“[William] Somervile has
tried many modes of poetry; and though perhaps he has not in any reached such
excellence as to raise much envy, it may commonly be said at least, that ‘he
writes very well for a gentleman.’”
The well-read reader new
to Dr. Johnson’s Lives of the Most Eminent English Poets; with Critical Observations on Their Works (1779-81), the product of six years of Johnsonian
labor, can be forgiven his confusion. Who is this gentleman, Somerville? Who is
the endearingly named Thomas Tickell? And where among the fifty-two
biographical/critical sketches included by Johnson are Spenser and Donne? No
poet writing before the Restoration appears in Johnson’s final masterpiece, and
none who were still alive (no Cowper, no Chatterton).

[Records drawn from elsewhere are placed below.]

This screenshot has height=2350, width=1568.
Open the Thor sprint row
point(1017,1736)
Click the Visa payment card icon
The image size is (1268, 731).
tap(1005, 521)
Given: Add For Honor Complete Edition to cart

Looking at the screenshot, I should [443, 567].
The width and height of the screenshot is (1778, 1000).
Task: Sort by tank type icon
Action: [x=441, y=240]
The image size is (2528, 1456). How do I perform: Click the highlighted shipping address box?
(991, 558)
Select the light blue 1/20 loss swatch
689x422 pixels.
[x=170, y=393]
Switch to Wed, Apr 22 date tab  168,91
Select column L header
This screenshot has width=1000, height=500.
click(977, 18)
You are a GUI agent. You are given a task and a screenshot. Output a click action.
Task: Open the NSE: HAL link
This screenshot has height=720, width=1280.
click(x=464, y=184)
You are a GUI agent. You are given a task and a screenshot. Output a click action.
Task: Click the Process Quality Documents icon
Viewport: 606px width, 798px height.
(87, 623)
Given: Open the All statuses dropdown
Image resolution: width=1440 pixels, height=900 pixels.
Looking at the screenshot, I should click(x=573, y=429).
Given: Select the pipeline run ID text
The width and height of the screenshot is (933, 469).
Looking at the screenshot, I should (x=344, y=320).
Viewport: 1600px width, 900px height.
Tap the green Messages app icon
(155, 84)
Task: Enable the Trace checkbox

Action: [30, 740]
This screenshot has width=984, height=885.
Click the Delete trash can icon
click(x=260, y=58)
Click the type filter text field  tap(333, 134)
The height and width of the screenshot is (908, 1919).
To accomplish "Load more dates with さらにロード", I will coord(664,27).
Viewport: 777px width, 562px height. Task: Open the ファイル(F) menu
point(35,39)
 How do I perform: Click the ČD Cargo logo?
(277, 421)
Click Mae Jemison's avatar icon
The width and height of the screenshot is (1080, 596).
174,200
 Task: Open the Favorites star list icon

He tells us he wrote the
Lives “in my usual way, dilatorily and hastily; unwilling to work and working
with vigour and haste.”
The work was commissioned
as a publishers’ venture. Basically, Johnson accepted the list of approved
subjects chosen by a group of booksellers from roughly the century preceding
what we know as the Age of Johnson. That leaves Johnson’s savage, amusing, mistaken,
shrewd, sentimental, baffling profiles of Milton, Pope, Dryden, Swift and dozens of more
obscure figures. Johnson’s book, in other words, cannot be read as an
efficiently arranged survey of English verse in the manner of a Norton
anthology. No, we read it for Johnson, his loves and aversions, his insights
into poets as men. We’re intrigued by what
Johnson chooses to include. They make for good reading, their unique mingling
of critical judgments and gossip. Take one example drawn from the seven
paragraphs devoted to Somerville:
“His great work is his
Chase [1735], which he undertook in his maturer age, when his ear was improved
to the approbation of blank verse, of which, however, his two first lines give
a bad specimen. [‘The Chase I sing, hounds, and their various breed, / And no
less various use. O thou, great Prince!’] To this poem praise cannot be totally
denied. He is allowed by sportsmen to
write with great intelligence of his subject, which is the first requisite to
excellence; and though it is impossible to interest the common readers of verse
in the dangers or pleasures of the chase, he has done all that transition and
variety could easily effect; and has with great propriety enlarged his plan by
the modes of hunting used in other countries.”
For a reader without
interest in hunting or its celebration in verse, The Chase is resistant to
comfortable reading. Poetic conventions of the time make it read as though
written in an unfamiliar dialect of English:
“Awed, by the threatening
whip, the furious hounds
Around her bay; or, at
their master’s foot,
Each happy favourite
courts his kind applause,
With humble adulation
cowering low.
All now is joy. With
cheeks full-blown they wind
Her solemn dirge, while
the loud-opening pack
The concert swell, and
hills and dales return
The sadly-pleasing sounds.
Thus the poor hare,
A puny, dastard animal!
but versed
In subtle wiles, diverts
the youthful train.”
Somerville was born on this date, September 2, in 1675, and died in 1742 at age sixty-six.